GIVEN PASSAGE:
>>>

In this manner, many are often subject to outside discrimination based on these so-called “flaws,” and, living in a multiracial society where cultural worlds conflict, one might experience a sense of “internalized racism” of one’s own ethnicity in which he/she might be pressured to adhere to the distortions of racism and the stereotypes contained within it. With the constant bombardment of these generalizations and stereotypes, it is not difficult to detest one’s own ethnicity as a result of the inability to maintain feelings of self-worth and importance.

A specific example I’ve witnessed in my personal experiences is that most non-Asian Westerners are more inclined to be unconstrained and sociable within group or classroom settings, whereas Asians generally tend to more inhibited and reserved when it comes to verbally expressing themselves in front of the public.

In the university setting, I’ve taken an English course a year ago in which our curriculum consisted of a grading policy divided evenly between essay writing and open discussions among our class. Each of our essay assignments focused upon a particular topic in which our class would get together beforehand to discuss as a whole group. Each student, whether shy or outgoing, was also graded upon participation in the overall discussion. Our class consisted predominantly of white Caucasians, and the rest were minority students such as Asians, Hispanics, or African Americans. Among approximately twenty-five students, there were around three Asian students, myself included. While I sat at my desk in the corner, I listened to the lively exchange between my classmates and the conversations that they carried on regarding our topic, some randomly jumping in at ease whenever they were enlightened by a sudden idea or thought and wanted to share with the entire group. Mostly everyone was involved, including White and minority students alike; however, it was mainly the Caucasian students that were most assertive and therefore dived headfirst into the discussion, jumping in randomly whenever they felt like it – as if they were talking amongst a close group of friends and didn’t feel the slightest tension at all.

<<<

SOURCE MATERIAL:
>>>

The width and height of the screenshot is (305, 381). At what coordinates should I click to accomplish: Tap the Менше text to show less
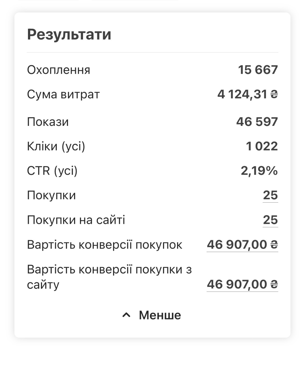pyautogui.click(x=160, y=315)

<<<

AIM 1:
In the essay on internalized racism, how was the grading policy of the English course divided?
AIM 2:
Continue the essay on internalized racism and classroom participation from its last sentence.
The material has no connection to the essay on internalized racism.

EXPECTED OUTPUT 1:
It was divided evenly between essay writing and open discussions among the class.

EXPECTED OUTPUT 2:
I sat silently for the majority of the time, but knowing that class participation was a heavy part of my overall grade, I frantically scrambled with relevant ideas to share about, quickly planning out and jotting down notes about what I was going to contribute to the rest of the discussion. One aspect of my personality is that I find it much easier expressing myself through the written word than through the spoken mouth, so by brainstorming and jotting down what I planned to say would make me feel more at ease sharing out loud. I was known as one of the quiet ones in class, so to my surprise, I received light applause from some people in the class after I had openly shared.

It was then that I had felt awkward because it was as though I was being regarded as a shy person who had suddenly penetrated her silent barrier, casting aside all traces of reticence and had therefore entered the realm of standard “normality” at just one instance of having spoken forth. Yes, indeed – odd. And just like me, I had noticed the other two Asian students had been somewhat quiet as well with occasional contributions to the discussion.

From this, some of you might argue that observing the situation in this particular classroom setting cannot serve as the sole representation to my overall point because:
(1) there were a lot more Caucasians than minority students (thus, I cannot arrive to such a snap conclusion)
(2) this had only been one class I had mentioned thus far
(3) individual personality also plays a role in one’s level of comfort and sociability

I would agree with all three reasons; however, throughout my entire life and the years of schooling and interaction with others of varying ethnic backgrounds, I’ve also witnessed many similar circumstances of relevancy. And yes, everyone has different individual personalities, so there are often exceptions and I’ve noticed those as well. But scrutinizing the contrast between Asians and Westerners from a broad perspective, I would say there is an inevitable discrepancy between the sphere of standard thought and behavior encompassing the lifestyles of two distinct, yet unique worlds.

So long as we all learn to embrace the distinctiveness of varying cultures and ideas which define different ethnic backgrounds, we can soon learn to appreciate the world as an inclusive embodiment to the rich diversity and sophistication of our human race on Earth.

Sources: (Cornell News) (Harbinger)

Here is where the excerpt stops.